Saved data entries
===============

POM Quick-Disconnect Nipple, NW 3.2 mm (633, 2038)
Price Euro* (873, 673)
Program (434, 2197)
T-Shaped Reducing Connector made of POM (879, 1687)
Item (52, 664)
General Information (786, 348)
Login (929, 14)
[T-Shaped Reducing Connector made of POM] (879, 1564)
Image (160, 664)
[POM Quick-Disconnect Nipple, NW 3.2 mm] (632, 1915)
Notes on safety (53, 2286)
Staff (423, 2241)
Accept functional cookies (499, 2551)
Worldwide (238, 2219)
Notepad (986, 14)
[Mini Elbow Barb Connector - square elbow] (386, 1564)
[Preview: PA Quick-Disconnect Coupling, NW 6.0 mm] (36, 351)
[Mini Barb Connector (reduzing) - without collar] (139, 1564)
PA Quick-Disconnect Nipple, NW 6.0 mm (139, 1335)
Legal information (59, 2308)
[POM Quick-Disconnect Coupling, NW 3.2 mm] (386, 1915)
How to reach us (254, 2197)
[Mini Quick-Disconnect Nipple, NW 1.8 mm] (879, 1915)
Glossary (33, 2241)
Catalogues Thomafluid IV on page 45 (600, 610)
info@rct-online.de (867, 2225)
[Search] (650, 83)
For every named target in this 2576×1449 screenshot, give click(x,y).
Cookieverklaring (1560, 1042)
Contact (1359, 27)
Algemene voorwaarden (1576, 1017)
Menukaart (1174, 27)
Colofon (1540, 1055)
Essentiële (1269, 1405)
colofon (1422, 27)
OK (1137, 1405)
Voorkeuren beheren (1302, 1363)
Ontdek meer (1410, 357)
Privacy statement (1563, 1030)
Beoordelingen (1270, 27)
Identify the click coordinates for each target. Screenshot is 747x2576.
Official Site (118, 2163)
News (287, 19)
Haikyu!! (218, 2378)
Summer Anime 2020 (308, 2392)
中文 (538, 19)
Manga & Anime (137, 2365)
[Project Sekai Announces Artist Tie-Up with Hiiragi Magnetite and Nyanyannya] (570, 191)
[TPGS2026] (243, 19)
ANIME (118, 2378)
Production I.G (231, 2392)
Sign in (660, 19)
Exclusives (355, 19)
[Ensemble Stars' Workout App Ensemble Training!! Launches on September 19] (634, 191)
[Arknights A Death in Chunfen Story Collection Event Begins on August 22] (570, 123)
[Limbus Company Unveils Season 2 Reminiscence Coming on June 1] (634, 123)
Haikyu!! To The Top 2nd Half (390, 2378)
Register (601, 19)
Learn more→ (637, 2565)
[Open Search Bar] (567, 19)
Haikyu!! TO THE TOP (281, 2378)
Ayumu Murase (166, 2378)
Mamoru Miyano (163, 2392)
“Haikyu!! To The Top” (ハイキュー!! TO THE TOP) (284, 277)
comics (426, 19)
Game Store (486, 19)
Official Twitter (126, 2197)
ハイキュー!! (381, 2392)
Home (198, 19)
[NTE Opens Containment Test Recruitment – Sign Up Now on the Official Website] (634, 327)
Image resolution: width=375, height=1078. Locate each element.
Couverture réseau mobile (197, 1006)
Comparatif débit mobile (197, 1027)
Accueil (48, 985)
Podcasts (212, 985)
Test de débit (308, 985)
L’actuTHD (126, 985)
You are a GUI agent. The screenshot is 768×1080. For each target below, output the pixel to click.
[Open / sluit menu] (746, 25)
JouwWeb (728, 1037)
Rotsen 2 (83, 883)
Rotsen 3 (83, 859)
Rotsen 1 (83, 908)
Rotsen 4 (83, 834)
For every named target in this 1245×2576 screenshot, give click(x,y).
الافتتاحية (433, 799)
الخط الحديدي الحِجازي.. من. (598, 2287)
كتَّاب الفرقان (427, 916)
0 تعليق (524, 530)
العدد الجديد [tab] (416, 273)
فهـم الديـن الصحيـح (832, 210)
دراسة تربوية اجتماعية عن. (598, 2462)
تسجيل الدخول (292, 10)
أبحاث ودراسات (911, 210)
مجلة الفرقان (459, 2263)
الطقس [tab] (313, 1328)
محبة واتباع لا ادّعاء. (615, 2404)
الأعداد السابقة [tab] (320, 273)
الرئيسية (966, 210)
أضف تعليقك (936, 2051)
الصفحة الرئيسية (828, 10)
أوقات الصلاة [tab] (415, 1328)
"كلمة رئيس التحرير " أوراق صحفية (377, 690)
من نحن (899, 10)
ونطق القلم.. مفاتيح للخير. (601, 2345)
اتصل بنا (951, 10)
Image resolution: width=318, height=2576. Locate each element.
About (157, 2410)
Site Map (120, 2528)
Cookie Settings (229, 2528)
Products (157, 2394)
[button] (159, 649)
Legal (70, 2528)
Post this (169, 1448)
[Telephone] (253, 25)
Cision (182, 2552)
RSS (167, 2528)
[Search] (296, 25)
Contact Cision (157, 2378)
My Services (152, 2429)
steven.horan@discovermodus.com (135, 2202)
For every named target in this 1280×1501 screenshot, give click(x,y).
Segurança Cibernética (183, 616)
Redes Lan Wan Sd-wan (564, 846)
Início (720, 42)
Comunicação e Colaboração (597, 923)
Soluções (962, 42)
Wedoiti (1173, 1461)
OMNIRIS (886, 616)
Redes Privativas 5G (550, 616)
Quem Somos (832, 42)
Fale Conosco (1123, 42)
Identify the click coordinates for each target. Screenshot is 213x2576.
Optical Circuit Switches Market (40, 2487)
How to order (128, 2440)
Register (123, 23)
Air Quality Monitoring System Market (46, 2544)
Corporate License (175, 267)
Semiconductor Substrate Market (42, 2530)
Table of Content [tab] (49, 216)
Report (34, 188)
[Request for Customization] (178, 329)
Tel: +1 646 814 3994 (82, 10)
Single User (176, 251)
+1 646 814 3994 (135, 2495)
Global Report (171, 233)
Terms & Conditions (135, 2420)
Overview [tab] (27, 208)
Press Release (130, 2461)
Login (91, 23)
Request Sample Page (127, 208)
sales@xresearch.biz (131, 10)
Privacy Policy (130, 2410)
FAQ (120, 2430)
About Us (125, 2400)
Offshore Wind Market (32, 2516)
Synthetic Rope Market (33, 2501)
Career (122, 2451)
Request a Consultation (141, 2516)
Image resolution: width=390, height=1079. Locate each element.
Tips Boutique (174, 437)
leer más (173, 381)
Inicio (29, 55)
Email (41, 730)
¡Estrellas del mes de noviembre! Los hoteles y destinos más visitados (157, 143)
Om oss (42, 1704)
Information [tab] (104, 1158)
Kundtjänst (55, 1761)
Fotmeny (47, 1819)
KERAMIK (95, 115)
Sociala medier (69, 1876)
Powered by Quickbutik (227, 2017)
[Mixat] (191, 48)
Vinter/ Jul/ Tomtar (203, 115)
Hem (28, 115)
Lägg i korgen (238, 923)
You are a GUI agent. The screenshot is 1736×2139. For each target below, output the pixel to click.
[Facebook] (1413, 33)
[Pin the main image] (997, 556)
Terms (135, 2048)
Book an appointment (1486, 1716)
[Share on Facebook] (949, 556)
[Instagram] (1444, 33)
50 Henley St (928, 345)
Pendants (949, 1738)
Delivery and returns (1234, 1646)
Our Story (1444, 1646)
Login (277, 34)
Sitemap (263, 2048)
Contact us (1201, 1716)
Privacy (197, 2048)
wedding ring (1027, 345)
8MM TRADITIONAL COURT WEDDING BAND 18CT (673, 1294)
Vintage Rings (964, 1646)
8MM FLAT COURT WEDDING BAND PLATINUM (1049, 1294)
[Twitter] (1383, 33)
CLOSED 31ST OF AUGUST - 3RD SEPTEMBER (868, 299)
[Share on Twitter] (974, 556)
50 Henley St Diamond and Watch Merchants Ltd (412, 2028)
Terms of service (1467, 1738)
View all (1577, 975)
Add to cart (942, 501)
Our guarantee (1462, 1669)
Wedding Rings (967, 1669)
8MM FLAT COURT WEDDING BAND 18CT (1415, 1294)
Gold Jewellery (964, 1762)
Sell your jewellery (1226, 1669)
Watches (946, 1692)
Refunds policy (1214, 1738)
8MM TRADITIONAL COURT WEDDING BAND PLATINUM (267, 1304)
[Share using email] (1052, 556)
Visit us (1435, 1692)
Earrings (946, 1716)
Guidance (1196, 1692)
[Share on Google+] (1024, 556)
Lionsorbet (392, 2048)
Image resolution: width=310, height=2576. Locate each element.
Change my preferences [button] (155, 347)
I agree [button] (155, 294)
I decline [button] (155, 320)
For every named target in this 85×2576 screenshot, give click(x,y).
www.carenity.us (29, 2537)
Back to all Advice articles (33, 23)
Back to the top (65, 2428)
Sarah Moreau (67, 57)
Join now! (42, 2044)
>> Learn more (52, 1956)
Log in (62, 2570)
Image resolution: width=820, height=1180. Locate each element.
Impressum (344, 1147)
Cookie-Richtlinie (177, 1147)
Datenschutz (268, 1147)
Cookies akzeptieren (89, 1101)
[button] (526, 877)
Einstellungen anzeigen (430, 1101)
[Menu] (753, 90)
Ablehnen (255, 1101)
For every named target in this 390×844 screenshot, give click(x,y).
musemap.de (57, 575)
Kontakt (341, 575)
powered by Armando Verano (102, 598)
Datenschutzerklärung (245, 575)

===============

Prompt
In the entries above, find the line holding "[TPGS2026] (243, 19)" and the line holding "[Arknights A Death"; print both of them and every line between, exactly, and nothing else.

Answer section
[TPGS2026] (243, 19)
ANIME (118, 2378)
Production I.G (231, 2392)
Sign in (660, 19)
Exclusives (355, 19)
[Ensemble Stars' Workout App Ensemble Training!! Launches on September 19] (634, 191)
[Arknights A Death in Chunfen Story Collection Event Begins on August 22] (570, 123)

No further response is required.